I would assume that Walker could win any state more Republican than Wisconsin, which would include Ohio, FLorida, and Virginia, which means he can win the election. Do you believe there’s anything about Walker that wouldn’t sell in those states? States that elected guys like Rick Scott and John Kasich and Bob McDonnell?
I doubt Walker can even win Wisconsin – his gubernatorial wins were somewhat narrow, and in extremely low turnout elections – 2016 will have much higher turnout than '10, '14, and a very low-turnout recall.
But we’ll see. Bush scares me a lot more than Walker, in terms of general election electability.
All of whom graduated from college. Walker, not so much. All but the most brain dead voter will be horrified to learn he holds no degree beyond a high school diploma.
With results like those people I have to wonder how many people have vowed never to vote republican again.
I would actually love for that to be an issue. Highlights is regular dude cred, which will be useful against someone as plastic and unrelateable as his likely opponent.
I’m not sure if Walker is any less “plastic and unrelateable” than Hillary… but I seriously doubt anyone who’s not in the Republican base would consider a lack of education a plus for a candidate.

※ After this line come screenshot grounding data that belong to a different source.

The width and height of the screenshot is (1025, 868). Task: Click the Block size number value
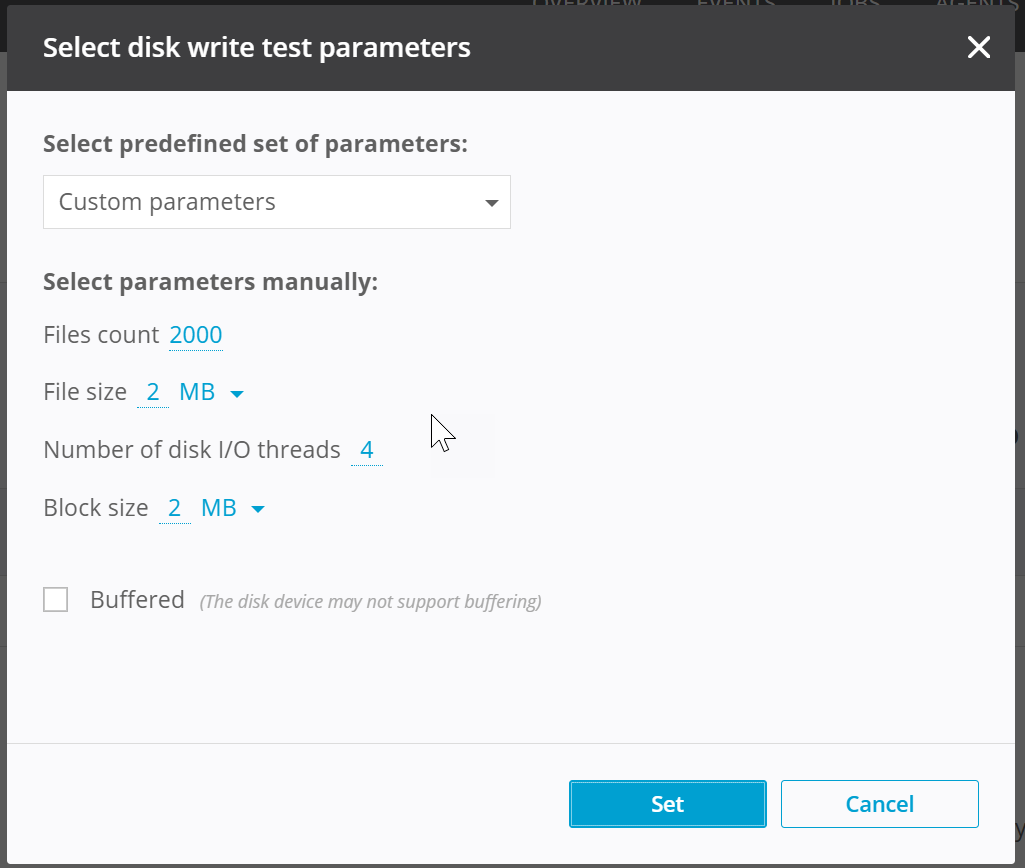[x=174, y=508]
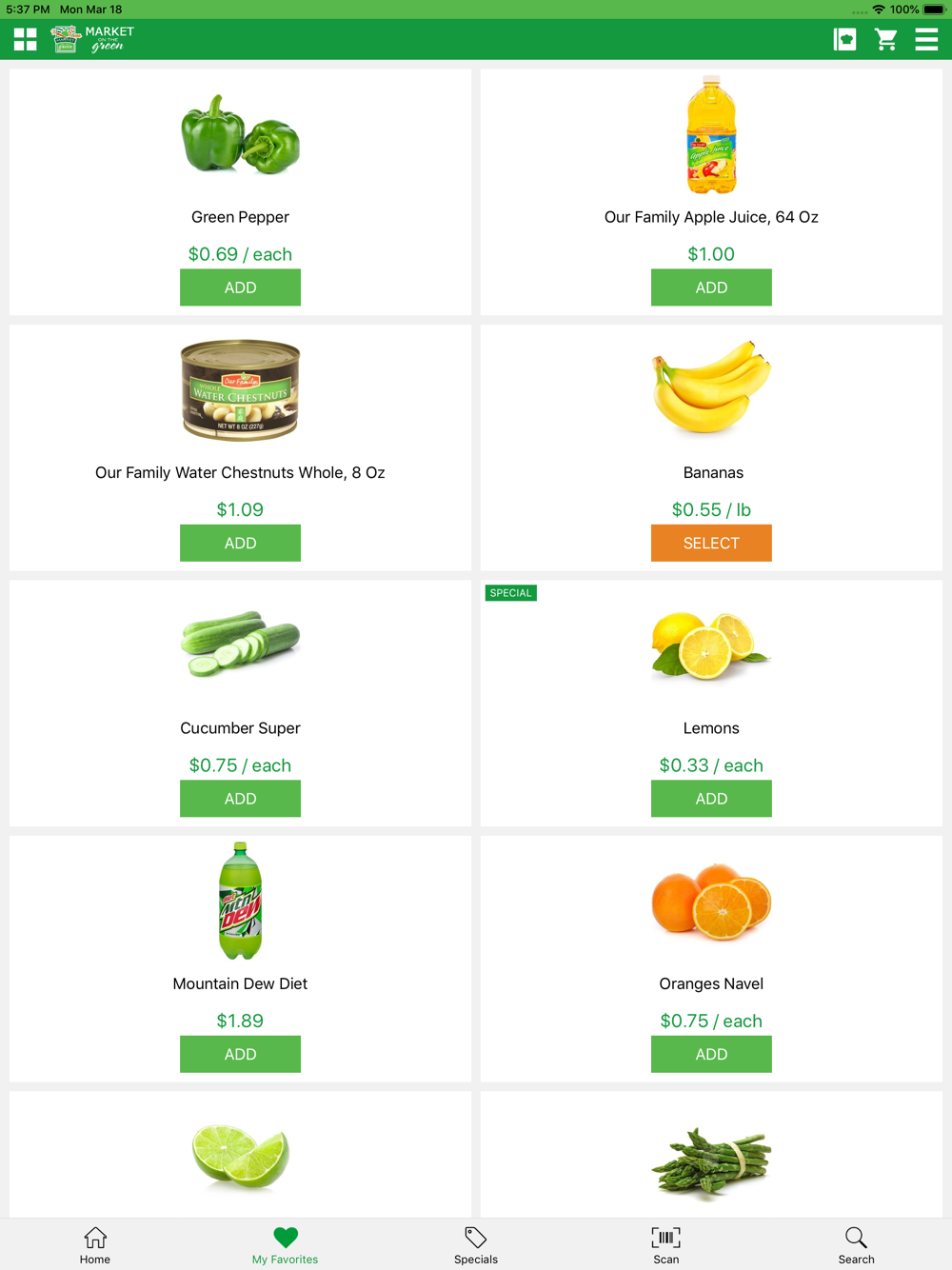Viewport: 952px width, 1270px height.
Task: Add Green Pepper to cart
Action: pyautogui.click(x=240, y=288)
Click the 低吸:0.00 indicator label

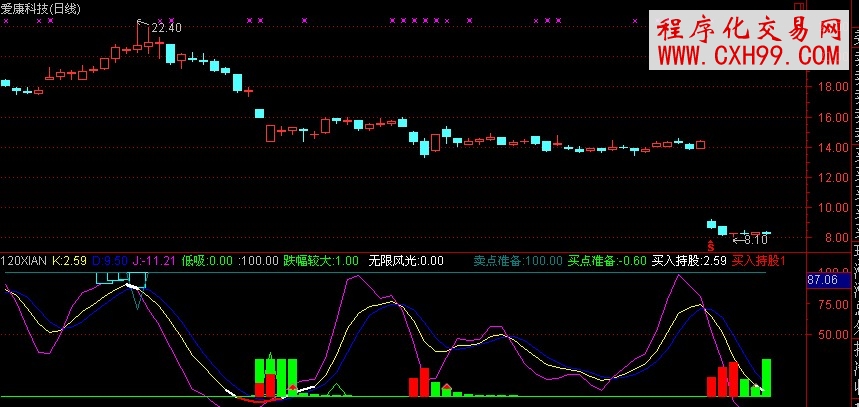[205, 261]
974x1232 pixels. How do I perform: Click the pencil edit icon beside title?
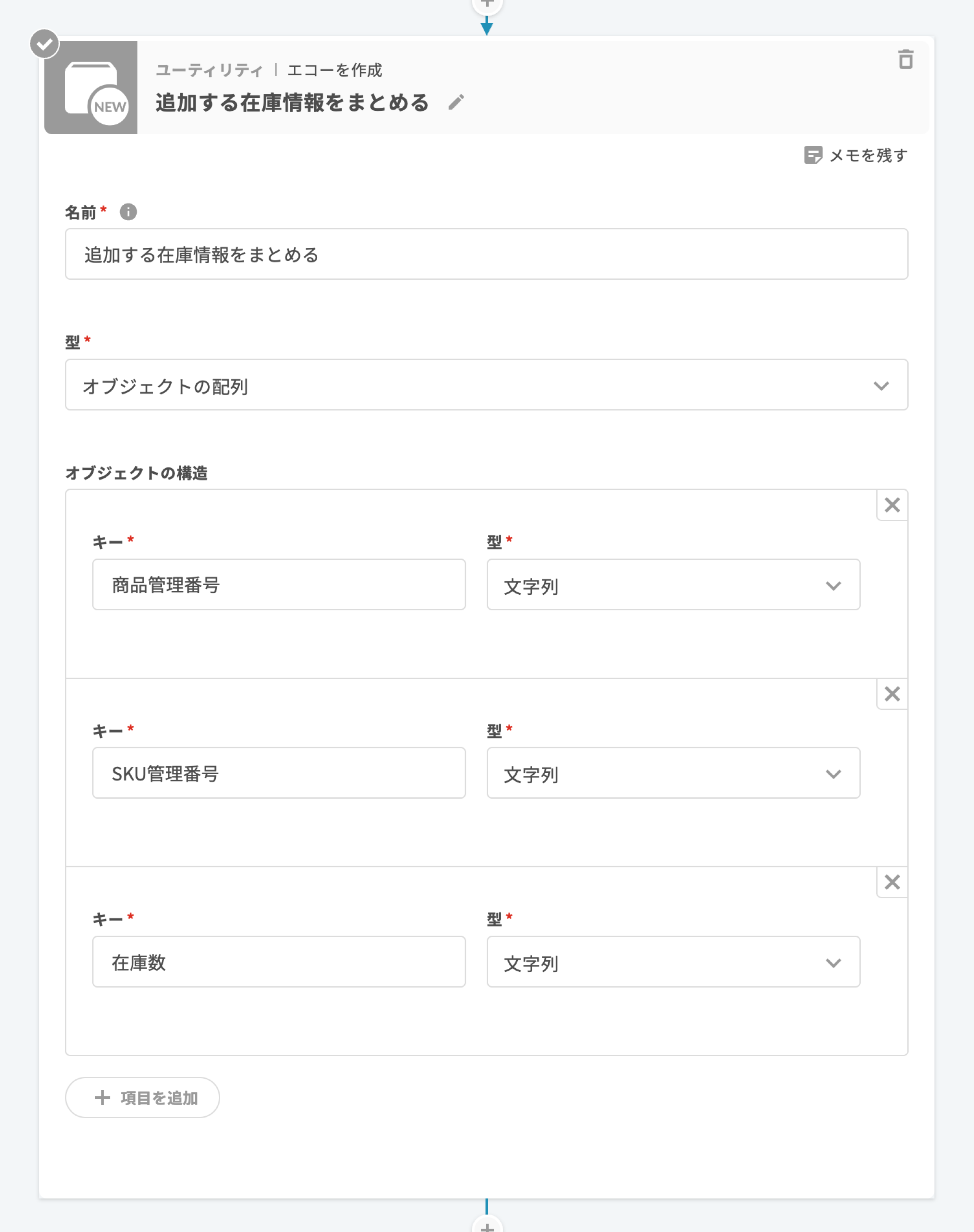coord(456,103)
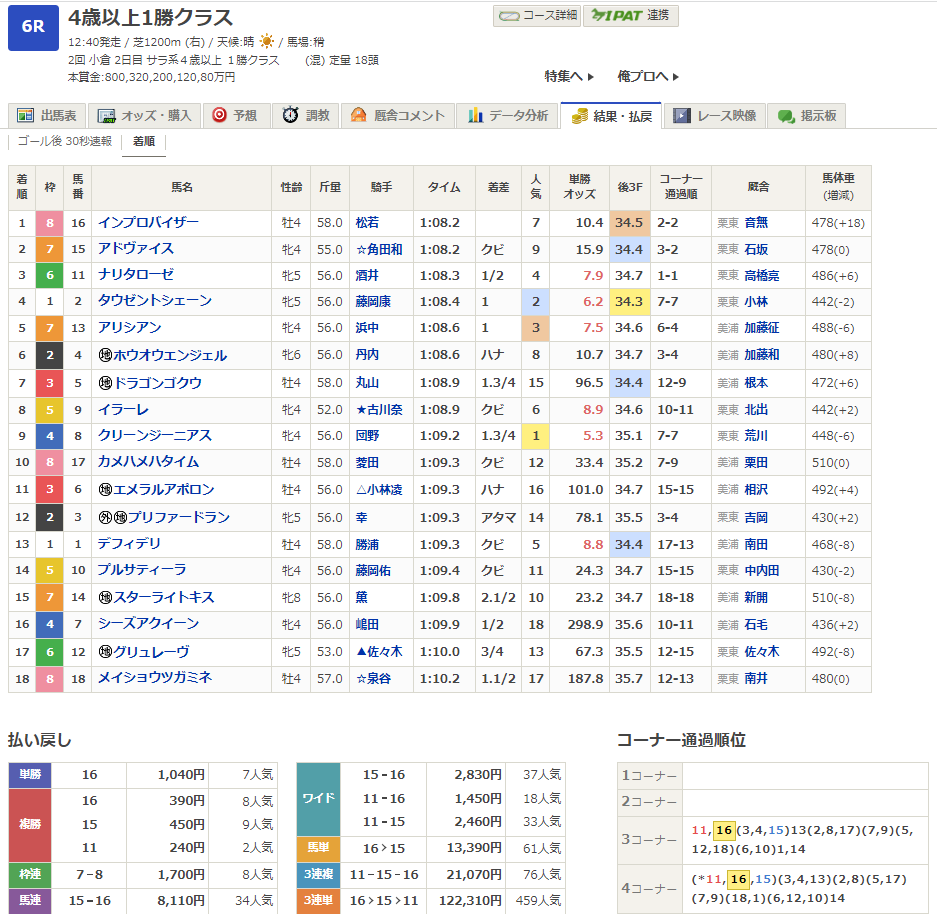Click the 出馬表 tab table icon
Image resolution: width=937 pixels, height=914 pixels.
[25, 116]
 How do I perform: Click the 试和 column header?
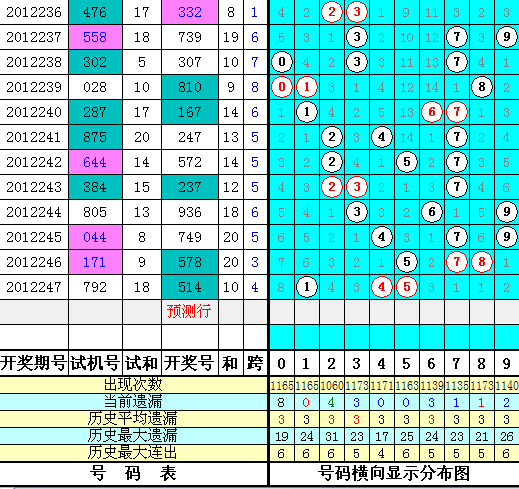(142, 363)
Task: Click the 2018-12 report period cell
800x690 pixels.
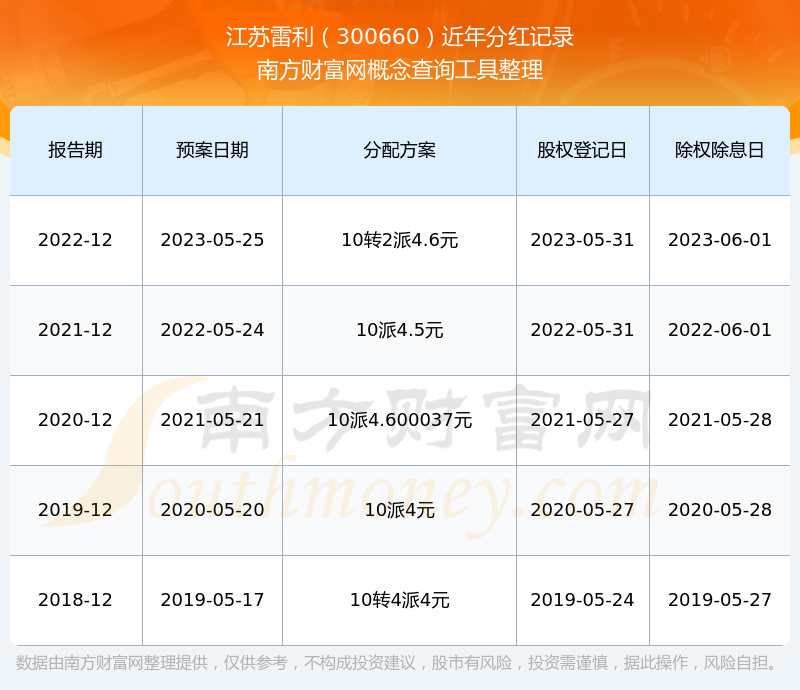Action: (x=75, y=600)
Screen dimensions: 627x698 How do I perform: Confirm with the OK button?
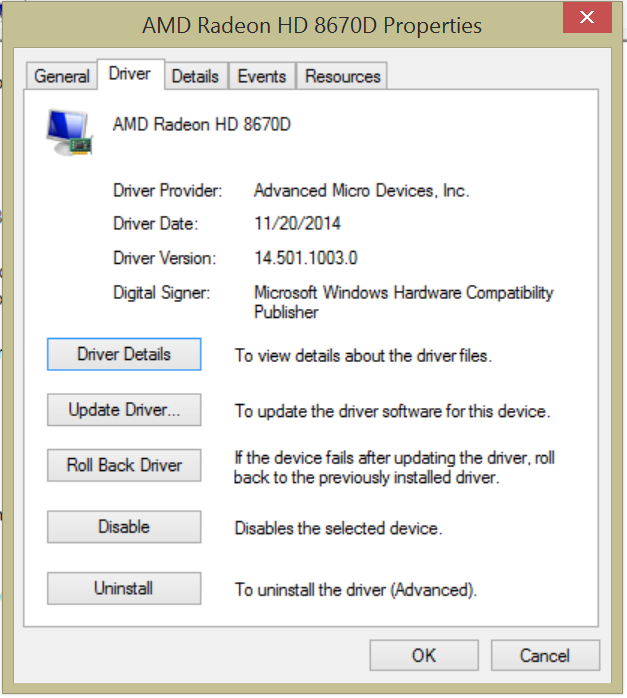point(424,655)
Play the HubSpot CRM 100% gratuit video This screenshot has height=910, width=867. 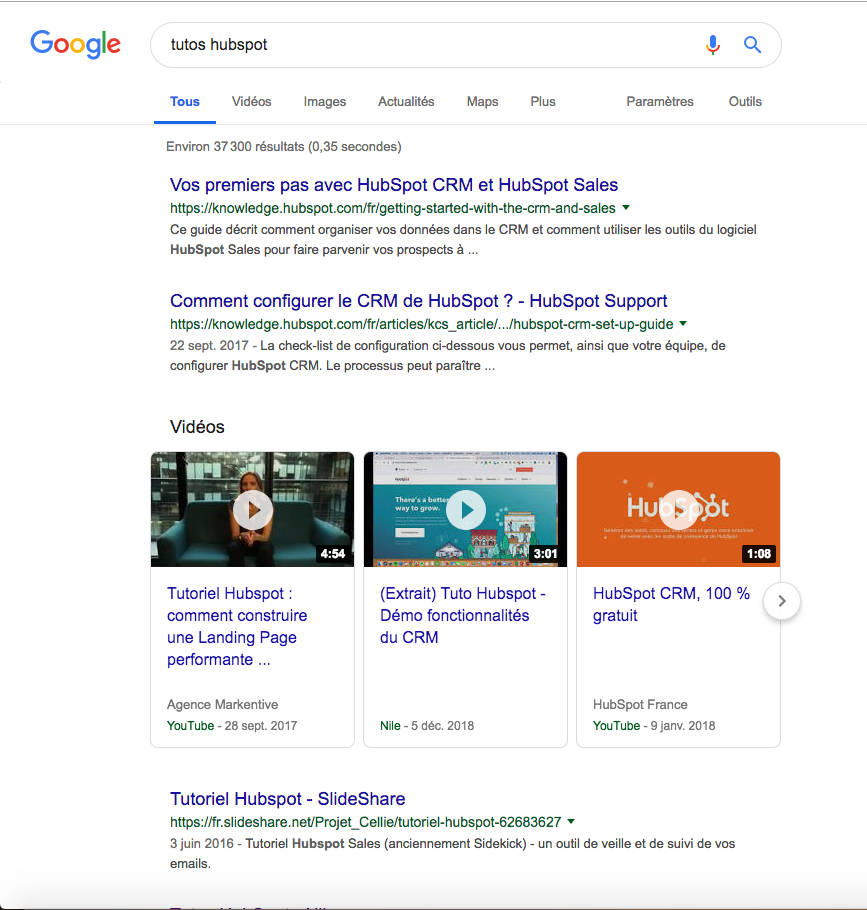[x=678, y=510]
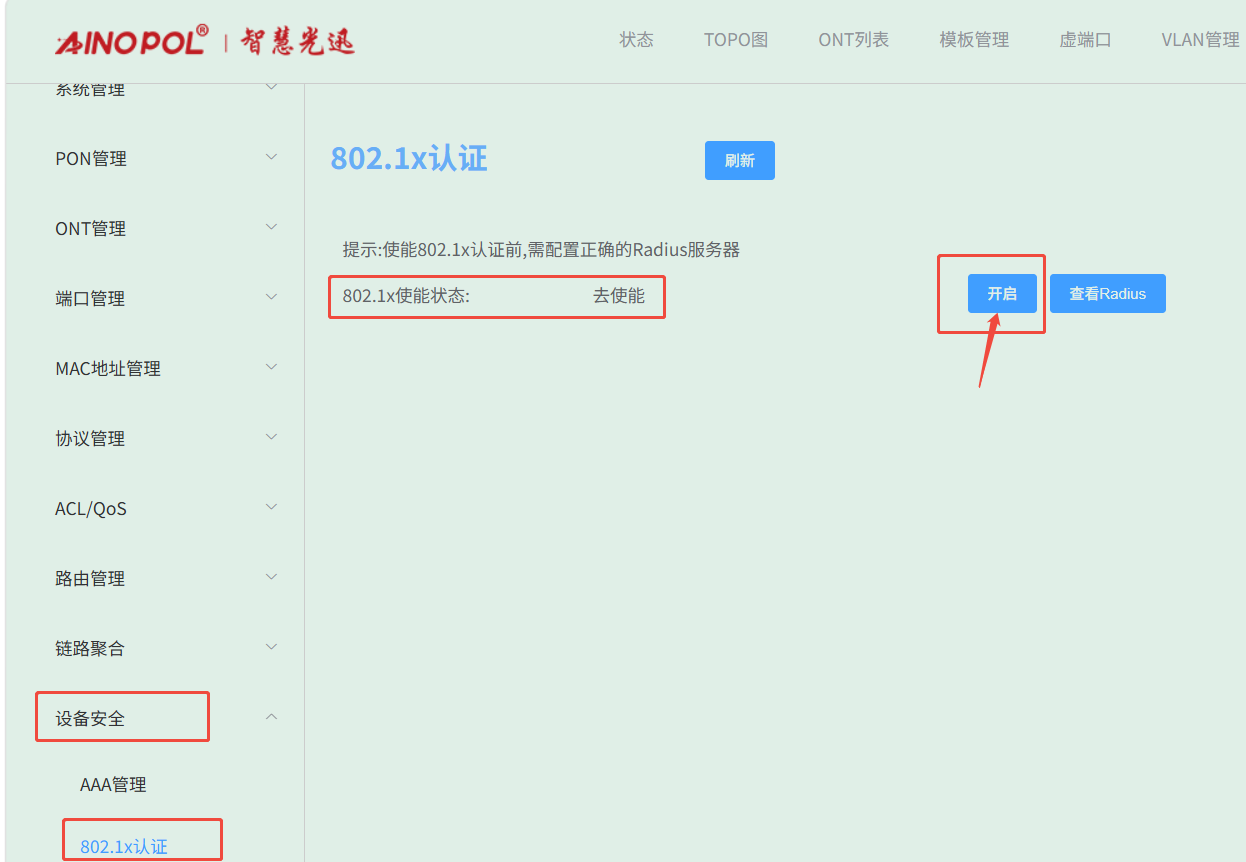Expand the 端口管理 chevron
Screen dimensions: 1246x862
pyautogui.click(x=271, y=297)

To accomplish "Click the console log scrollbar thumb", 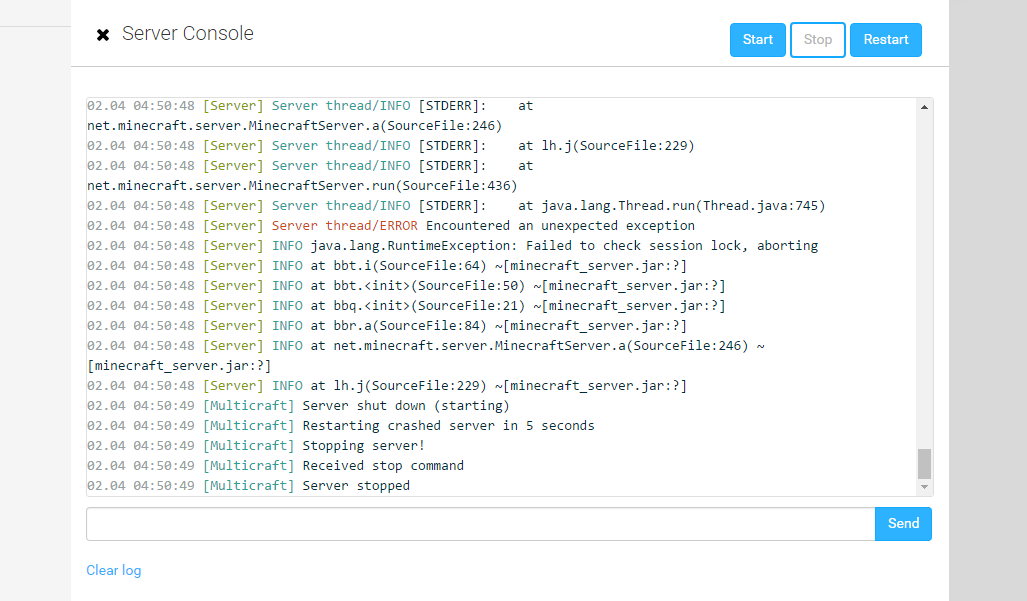I will pyautogui.click(x=924, y=463).
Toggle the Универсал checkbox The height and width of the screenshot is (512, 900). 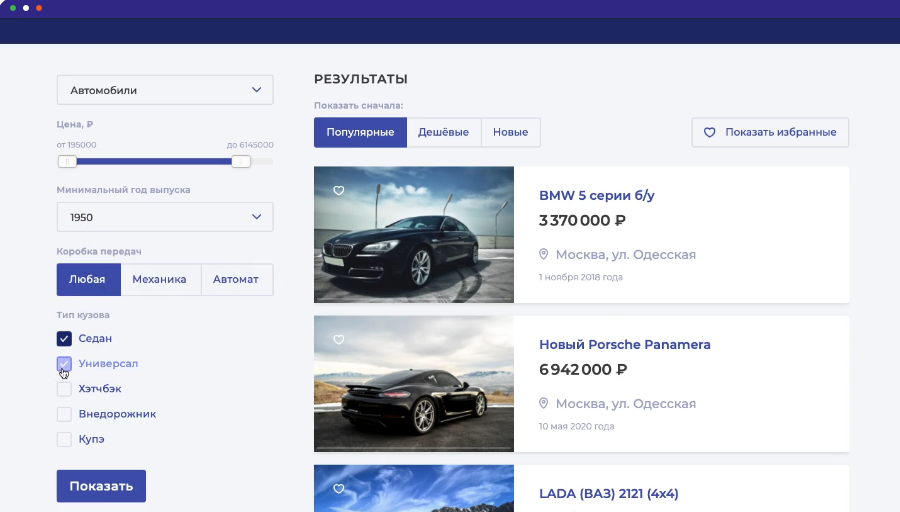[64, 363]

Wisconsin thought he was qualified enough. I’m sure every state more conservative than Wisconsin will as well, which is enough for an electoral majority.
Plus I just don’t think you’ll get very far trying to tell Americans that what Scott Walker didn’t do 25 years ago matters more than what he’s done since. The issue also has to be handled delicately. Wouldn’t do to insult the 65% of Americans without college degrees. Democrats already get perceived as elitists and they’ll be running the ultimate elitist candidate in all likelihood.
The response isn’t exactly hard either. Most of the current government isn’t just college educated, but Ivy League educated. Has this produced a better run government? I’m comfortable with letting the people decide, so run with it if you want.
Not really. He won against the idea of a recall for one of those. Both of the other times were in midterm years. Have WI move their elections to presidential years and see how well he does.
The fact that you’re “sure” makes me smile
High turnout elections will be a very different challenge. Maybe Walker is up to it – we’ll see. But he really did have it easy, with the governorship up in mid-term years. Apply the same turnout from '08 and '12 to the demographics of his gubernatorial elections, and he probably would have lost.
How 'bout a cite that Democrats are perceived as elitists, if you’re talking about anyone besides Republicans?
Such criticism could be done wrong, of course, but it could be done right… the right way to do such “delicate” criticism is usually to utilize proxies. Just a few “unaffiliated” PACs constantly bringing up the issue, even if it’s not in a negative way. We shall see.
This sounds like the Huckabee-esque reverse elitism – that ‘country folk’ are more genuinely American, more moral, more hardworking, etc., than those damn elitist city-folk. I don’t think that resonates with anyone who’s not already voting against the black man (or the black man’s party).